(Stored data)
:::::
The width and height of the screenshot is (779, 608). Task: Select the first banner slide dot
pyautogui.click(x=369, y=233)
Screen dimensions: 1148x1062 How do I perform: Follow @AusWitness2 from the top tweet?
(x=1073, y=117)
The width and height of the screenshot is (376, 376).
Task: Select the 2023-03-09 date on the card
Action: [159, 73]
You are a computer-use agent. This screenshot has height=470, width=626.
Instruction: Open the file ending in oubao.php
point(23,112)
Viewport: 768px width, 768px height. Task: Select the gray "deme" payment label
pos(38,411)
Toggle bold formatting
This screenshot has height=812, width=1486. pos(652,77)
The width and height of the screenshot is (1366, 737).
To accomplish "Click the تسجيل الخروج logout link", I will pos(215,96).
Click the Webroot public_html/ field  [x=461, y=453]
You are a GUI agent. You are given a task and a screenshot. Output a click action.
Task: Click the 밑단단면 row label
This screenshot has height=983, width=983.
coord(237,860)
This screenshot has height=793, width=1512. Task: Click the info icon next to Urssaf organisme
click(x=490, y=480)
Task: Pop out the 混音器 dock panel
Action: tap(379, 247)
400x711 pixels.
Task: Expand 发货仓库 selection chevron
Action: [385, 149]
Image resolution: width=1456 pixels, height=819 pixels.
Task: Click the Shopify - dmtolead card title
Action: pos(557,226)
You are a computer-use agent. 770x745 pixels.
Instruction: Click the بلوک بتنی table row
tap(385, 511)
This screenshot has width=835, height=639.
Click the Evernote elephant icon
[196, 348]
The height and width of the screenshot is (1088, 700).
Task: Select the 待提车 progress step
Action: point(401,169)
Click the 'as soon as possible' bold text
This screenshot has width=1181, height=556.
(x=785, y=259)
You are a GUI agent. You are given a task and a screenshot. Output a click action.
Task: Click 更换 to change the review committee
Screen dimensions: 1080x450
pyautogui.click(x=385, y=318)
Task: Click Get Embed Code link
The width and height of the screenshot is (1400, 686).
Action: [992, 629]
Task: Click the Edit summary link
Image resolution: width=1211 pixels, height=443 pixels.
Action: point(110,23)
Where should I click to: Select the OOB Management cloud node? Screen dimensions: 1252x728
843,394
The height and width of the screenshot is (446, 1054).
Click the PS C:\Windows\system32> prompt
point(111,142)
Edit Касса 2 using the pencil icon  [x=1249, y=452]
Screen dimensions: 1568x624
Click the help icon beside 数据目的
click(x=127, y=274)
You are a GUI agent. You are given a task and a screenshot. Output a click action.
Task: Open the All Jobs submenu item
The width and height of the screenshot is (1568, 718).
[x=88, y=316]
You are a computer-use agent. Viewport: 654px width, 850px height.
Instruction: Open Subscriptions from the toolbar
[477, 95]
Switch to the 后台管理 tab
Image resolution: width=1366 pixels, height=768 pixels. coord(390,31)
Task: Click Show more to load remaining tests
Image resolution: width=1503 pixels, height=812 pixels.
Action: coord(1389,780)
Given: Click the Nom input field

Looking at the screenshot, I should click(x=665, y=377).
:::::
# TASK TO CARRY OUT:
Write out all the records again, exactly as they appear.

# ANSWER FOR THE TASK:
The width and height of the screenshot is (779, 608). Task: Select the first banner slide dot
pyautogui.click(x=369, y=233)
Screen dimensions: 1148x1062 How do I perform: Follow @AusWitness2 from the top tweet?
(x=1073, y=117)
The width and height of the screenshot is (376, 376).
Task: Select the 2023-03-09 date on the card
Action: [159, 73]
You are a computer-use agent. This screenshot has height=470, width=626.
Instruction: Open the file ending in oubao.php
point(23,112)
Viewport: 768px width, 768px height. Task: Select the gray "deme" payment label
pos(38,411)
Toggle bold formatting
This screenshot has height=812, width=1486. pos(652,77)
The width and height of the screenshot is (1366, 737).
To accomplish "Click the تسجيل الخروج logout link", I will pos(215,96).
Click the Webroot public_html/ field  [x=461, y=453]
You are a GUI agent. You are given a task and a screenshot. Output a click action.
Task: Click the 밑단단면 row label
This screenshot has height=983, width=983.
coord(237,860)
This screenshot has height=793, width=1512. Task: Click the info icon next to Urssaf organisme
click(x=490, y=480)
Task: Pop out the 混音器 dock panel
Action: tap(379, 247)
400x711 pixels.
Task: Expand 发货仓库 selection chevron
Action: [385, 149]
Image resolution: width=1456 pixels, height=819 pixels.
Task: Click the Shopify - dmtolead card title
Action: pos(557,226)
You are a computer-use agent. 770x745 pixels.
Instruction: Click the بلوک بتنی table row
tap(385, 511)
This screenshot has width=835, height=639.
Click the Evernote elephant icon
[196, 348]
The height and width of the screenshot is (1088, 700).
Task: Select the 待提车 progress step
Action: point(401,169)
Click the 'as soon as possible' bold text
This screenshot has width=1181, height=556.
(x=785, y=259)
You are a GUI agent. You are given a task and a screenshot. Output a click action.
Task: Click 更换 to change the review committee
Screen dimensions: 1080x450
pyautogui.click(x=385, y=318)
Task: Click Get Embed Code link
The width and height of the screenshot is (1400, 686).
Action: [992, 629]
Task: Click the Edit summary link
Image resolution: width=1211 pixels, height=443 pixels.
Action: point(110,23)
Where should I click to: Select the OOB Management cloud node? Screen dimensions: 1252x728
843,394
The height and width of the screenshot is (446, 1054).
Click the PS C:\Windows\system32> prompt
point(111,142)
Edit Касса 2 using the pencil icon  [x=1249, y=452]
Screen dimensions: 1568x624
Click the help icon beside 数据目的
click(x=127, y=274)
You are a GUI agent. You are given a task and a screenshot. Output a click action.
Task: Open the All Jobs submenu item
The width and height of the screenshot is (1568, 718).
[x=88, y=316]
You are a computer-use agent. Viewport: 654px width, 850px height.
Instruction: Open Subscriptions from the toolbar
[477, 95]
Switch to the 后台管理 tab
Image resolution: width=1366 pixels, height=768 pixels. coord(390,31)
Task: Click Show more to load remaining tests
Image resolution: width=1503 pixels, height=812 pixels.
Action: coord(1389,780)
Given: Click the Nom input field

Looking at the screenshot, I should click(x=665, y=377).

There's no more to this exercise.